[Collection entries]
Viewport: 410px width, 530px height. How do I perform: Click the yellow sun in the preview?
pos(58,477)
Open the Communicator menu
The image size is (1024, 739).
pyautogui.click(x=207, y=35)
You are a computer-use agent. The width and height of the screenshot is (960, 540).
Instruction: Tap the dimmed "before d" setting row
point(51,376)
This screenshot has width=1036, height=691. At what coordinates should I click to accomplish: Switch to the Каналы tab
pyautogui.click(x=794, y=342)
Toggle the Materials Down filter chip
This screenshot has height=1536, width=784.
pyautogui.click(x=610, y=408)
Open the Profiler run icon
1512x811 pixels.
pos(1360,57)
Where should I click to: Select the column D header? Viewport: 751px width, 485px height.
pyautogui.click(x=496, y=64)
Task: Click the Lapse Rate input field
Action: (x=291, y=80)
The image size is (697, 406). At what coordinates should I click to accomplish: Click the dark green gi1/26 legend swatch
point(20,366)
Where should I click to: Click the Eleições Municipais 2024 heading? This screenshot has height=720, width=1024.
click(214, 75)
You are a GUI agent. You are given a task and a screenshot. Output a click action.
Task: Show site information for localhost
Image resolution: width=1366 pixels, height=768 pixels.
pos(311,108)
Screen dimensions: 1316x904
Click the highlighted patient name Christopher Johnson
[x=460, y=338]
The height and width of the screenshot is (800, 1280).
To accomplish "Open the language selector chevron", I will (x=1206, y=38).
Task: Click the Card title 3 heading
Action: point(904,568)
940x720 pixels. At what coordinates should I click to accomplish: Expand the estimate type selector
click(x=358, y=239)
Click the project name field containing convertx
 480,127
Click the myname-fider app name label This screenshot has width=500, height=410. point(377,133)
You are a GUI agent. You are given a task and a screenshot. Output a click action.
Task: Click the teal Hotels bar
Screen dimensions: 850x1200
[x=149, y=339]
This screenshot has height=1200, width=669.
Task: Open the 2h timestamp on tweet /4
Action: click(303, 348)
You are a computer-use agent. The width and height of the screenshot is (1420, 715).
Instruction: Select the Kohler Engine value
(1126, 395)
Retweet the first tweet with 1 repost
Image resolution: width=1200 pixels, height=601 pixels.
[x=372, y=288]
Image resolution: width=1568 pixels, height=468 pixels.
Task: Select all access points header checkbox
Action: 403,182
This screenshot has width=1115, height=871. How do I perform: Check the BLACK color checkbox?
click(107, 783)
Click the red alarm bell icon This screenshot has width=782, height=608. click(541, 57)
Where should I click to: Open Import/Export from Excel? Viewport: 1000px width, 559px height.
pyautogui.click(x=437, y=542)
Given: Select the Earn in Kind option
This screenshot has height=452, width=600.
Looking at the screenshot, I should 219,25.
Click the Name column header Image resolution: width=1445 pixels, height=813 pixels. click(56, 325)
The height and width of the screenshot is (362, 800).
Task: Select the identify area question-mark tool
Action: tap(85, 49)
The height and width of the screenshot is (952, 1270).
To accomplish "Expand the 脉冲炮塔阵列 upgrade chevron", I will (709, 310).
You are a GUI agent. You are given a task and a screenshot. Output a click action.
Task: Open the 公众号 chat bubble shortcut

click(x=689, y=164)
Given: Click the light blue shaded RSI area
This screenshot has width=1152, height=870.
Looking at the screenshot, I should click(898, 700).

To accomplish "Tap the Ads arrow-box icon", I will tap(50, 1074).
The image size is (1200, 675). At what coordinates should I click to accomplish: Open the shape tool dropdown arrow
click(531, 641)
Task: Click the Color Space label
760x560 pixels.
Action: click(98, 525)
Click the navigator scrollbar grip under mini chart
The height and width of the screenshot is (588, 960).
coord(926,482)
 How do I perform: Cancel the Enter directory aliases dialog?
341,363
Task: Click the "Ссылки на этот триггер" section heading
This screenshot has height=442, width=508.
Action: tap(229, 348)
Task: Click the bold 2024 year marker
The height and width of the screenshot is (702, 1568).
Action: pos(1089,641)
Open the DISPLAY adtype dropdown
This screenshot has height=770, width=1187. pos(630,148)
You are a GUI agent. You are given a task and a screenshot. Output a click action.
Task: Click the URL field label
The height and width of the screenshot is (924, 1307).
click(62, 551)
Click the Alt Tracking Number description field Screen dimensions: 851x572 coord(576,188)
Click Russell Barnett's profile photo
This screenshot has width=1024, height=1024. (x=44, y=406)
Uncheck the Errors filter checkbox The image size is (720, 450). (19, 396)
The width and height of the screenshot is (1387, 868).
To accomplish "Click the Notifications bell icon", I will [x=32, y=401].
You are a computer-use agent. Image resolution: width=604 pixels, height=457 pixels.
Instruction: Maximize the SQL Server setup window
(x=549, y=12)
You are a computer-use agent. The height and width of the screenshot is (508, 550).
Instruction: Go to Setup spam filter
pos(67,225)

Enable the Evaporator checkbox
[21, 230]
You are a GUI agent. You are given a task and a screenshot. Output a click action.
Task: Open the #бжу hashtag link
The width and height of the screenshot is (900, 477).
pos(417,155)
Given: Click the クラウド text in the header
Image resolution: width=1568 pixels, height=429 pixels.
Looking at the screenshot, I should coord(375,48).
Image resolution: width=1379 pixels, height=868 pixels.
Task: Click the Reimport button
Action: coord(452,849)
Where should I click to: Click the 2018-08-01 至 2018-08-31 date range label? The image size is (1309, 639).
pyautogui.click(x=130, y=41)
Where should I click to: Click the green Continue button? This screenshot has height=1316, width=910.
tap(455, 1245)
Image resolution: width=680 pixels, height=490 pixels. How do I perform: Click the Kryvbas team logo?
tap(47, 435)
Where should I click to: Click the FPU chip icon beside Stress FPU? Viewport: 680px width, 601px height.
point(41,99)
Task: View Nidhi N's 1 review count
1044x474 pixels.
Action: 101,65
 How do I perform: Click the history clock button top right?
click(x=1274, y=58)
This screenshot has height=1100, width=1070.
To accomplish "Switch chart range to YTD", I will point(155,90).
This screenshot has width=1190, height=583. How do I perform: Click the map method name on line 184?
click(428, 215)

§ Try it: Find every line in the records that has the word "computer". Then report the count alone.

§ Exercise output: 4